For test purposes, the standard implementations fall short if you want to manipulate your offset or fixed time dynamically because the fixed instants or offsets in Clock objects are immutable after construction. A likely use case would be to simulate thirty runs of a scheduled daily batch process, advancing the clock by 24 hours each time.  But Clock is not final, so we can make our own MutableClock version. It’s very similar to all the other classes. Have a look at it in the gitlab project.

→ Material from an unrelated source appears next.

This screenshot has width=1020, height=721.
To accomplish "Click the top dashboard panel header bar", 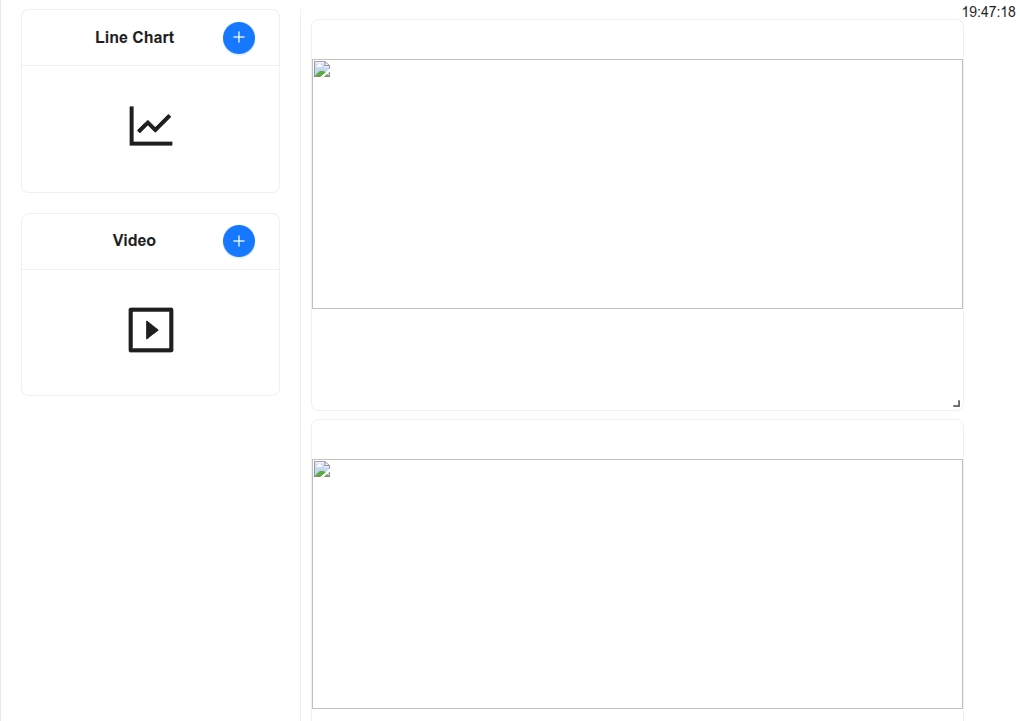I will (638, 40).
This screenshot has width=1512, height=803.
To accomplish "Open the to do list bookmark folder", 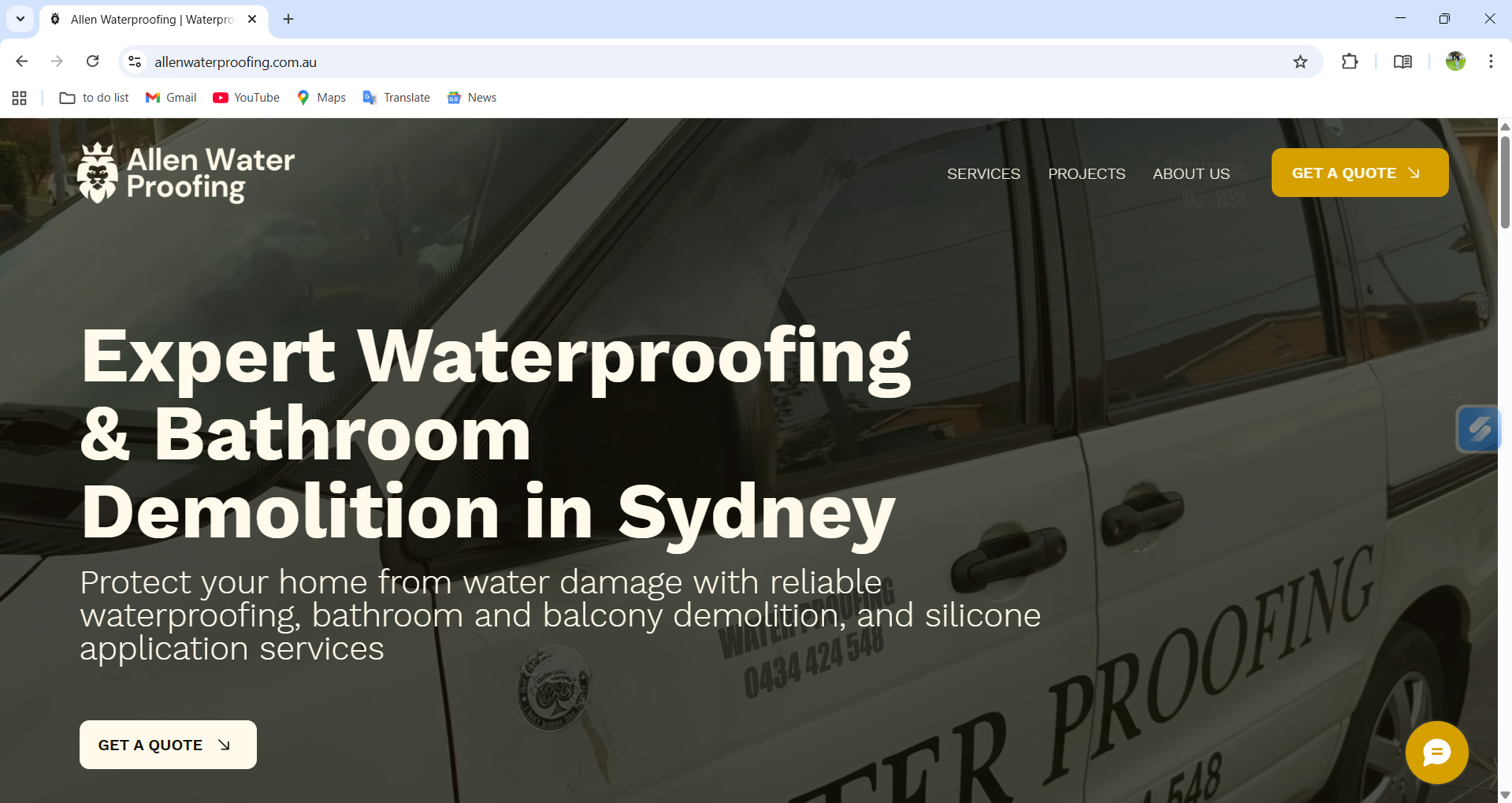I will [x=95, y=98].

Strategy 4: Intercepting Static Invocations With Mockito

The last mocking method is an altogether different beast. It does not need dependency injection and leaves your production code entirely untouched. It comes down to intercepting the static method calls to the time API and configuring the responses with the help of the Mockito mocking framework. Mocking static methods is no longer the hassle it once was. It comes standard with Mockito since 3.4.0 but you need to add the extra Mockito-inline dependency (see the pom.xml in the project).

@Test
void runMockedDateTimeWithFixedTime() {
    try (MockedStatic<LocalDateTime> mockedStatic = Mockito.mockStatic(LocalDateTime.class)) {
        mockedStatic.when(() -> LocalDateTime.now(ArgumentMatchers.any(Clock.class))).thenReturn(fixedLocalDateTime);
        var result = service.runBatchWithClock();
        assertThat(result.started()).isEqualTo(result.finished());
    }
    //notice that the static mocking is only in effect within the above try block, which is of course how we would want it.
    assertThat(LocalDateTime.now().getYear()).isGreaterThanOrEqualTo(2022);
}

Final Advice: Don’t DIY

I hope you have found this tutorial useful. Let me close with a final word of advice, based on my experience with some clueless DIY date handling by inexperienced developers. The most compelling arguments for not re-inventing the wheel are the same reasons why you should never roll your own cryptography solution. Firstly, it’s harder than you think. The best wheel you can re-invent will still be unprepared for the bumpy road of unexpected edge cases. But more importantly, it’s a highly common requirement, so the generic solutions already handle almost everything you can possibly need. This goes also for any test utilities that I presented in this tutorial. Keep it simple.